* PROBLEM TO SOLVE *
Please render the lines of the material below as a Markdown table with the columns Row and Line, starting with the line containing "Collapse Transaksi Tunai chevron arrow" and going on through the end of the material. Leave out any blank lines.

— Start EXERCISE MATERIAL —

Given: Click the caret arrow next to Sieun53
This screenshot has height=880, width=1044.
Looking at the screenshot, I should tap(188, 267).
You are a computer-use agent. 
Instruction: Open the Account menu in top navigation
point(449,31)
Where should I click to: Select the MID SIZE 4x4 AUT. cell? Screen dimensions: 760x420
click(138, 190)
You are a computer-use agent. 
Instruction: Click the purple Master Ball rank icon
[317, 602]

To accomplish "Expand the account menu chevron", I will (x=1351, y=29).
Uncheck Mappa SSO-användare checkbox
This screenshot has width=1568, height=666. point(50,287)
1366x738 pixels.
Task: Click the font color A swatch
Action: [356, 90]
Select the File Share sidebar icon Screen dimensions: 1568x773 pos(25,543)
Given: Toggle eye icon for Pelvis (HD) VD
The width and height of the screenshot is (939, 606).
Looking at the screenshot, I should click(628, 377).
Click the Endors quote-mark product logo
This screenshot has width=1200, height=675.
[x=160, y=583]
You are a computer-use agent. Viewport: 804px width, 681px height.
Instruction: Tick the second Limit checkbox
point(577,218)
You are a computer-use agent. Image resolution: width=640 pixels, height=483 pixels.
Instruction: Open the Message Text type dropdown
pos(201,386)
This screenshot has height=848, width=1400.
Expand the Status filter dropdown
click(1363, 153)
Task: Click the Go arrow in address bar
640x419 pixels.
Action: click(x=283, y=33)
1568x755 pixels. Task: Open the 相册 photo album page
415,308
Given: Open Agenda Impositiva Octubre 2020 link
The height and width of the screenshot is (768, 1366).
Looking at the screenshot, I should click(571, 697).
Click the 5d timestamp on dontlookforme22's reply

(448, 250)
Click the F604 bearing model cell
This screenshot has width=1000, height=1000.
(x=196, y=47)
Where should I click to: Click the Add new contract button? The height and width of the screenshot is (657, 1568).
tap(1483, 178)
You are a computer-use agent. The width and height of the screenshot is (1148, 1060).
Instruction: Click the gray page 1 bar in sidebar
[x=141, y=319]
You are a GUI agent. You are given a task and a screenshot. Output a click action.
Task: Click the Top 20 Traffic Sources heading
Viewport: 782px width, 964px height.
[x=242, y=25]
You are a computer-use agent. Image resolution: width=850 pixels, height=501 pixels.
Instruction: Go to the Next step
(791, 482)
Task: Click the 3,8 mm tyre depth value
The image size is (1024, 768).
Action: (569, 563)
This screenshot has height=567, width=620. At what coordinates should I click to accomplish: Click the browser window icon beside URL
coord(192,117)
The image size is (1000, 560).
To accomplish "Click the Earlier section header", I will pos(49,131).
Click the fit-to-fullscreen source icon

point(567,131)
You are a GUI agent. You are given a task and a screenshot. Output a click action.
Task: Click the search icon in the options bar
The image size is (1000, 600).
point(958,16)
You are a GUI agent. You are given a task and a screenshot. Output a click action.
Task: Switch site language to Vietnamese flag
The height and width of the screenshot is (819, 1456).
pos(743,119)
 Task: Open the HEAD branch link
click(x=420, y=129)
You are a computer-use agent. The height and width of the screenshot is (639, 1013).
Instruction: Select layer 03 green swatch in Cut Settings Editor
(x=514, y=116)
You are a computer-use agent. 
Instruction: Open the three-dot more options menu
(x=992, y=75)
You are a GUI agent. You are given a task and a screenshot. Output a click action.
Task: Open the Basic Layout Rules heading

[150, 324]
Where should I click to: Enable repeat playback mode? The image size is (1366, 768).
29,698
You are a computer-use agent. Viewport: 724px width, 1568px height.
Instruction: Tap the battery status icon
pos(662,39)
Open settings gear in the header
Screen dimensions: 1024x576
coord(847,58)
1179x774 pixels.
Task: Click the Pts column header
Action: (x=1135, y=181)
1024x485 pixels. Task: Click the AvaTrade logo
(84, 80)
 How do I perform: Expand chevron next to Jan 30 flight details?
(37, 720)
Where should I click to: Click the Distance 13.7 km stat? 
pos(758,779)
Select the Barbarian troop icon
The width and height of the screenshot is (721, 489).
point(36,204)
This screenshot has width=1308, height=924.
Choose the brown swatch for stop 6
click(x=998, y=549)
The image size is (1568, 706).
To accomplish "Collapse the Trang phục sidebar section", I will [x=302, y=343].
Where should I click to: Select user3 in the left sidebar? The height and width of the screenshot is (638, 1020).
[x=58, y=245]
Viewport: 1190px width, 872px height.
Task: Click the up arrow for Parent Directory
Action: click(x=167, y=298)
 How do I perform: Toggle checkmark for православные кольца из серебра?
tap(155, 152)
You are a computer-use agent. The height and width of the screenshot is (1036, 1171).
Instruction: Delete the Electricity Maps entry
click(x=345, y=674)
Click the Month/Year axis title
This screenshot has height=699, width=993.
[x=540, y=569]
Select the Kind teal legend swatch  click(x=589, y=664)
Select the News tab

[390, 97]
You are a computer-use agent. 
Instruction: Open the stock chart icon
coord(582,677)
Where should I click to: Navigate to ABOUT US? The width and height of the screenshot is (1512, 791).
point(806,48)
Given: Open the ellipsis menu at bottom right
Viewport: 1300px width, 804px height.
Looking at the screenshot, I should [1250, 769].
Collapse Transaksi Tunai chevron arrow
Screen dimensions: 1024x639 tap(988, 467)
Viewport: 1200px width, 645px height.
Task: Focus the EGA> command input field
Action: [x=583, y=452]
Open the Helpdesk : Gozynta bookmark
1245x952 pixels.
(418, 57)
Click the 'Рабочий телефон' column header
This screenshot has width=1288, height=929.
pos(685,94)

— End EXERCISE MATERIAL —

* EXERCISE RESPONSE *
| Row | Line |
|---|---|
| 1 | Collapse Transaksi Tunai chevron arrow |
| 2 | Screen dimensions: 1024x639 tap(988, 467) |
| 3 | Viewport: 1200px width, 645px height. |
| 4 | Task: Focus the EGA> command input field |
| 5 | Action: [x=583, y=452] |
| 6 | Open the Helpdesk : Gozynta bookmark |
| 7 | 1245x952 pixels. |
| 8 | (418, 57) |
| 9 | Click the 'Рабочий телефон' column header |
| 10 | This screenshot has width=1288, height=929. |
| 11 | pos(685,94) |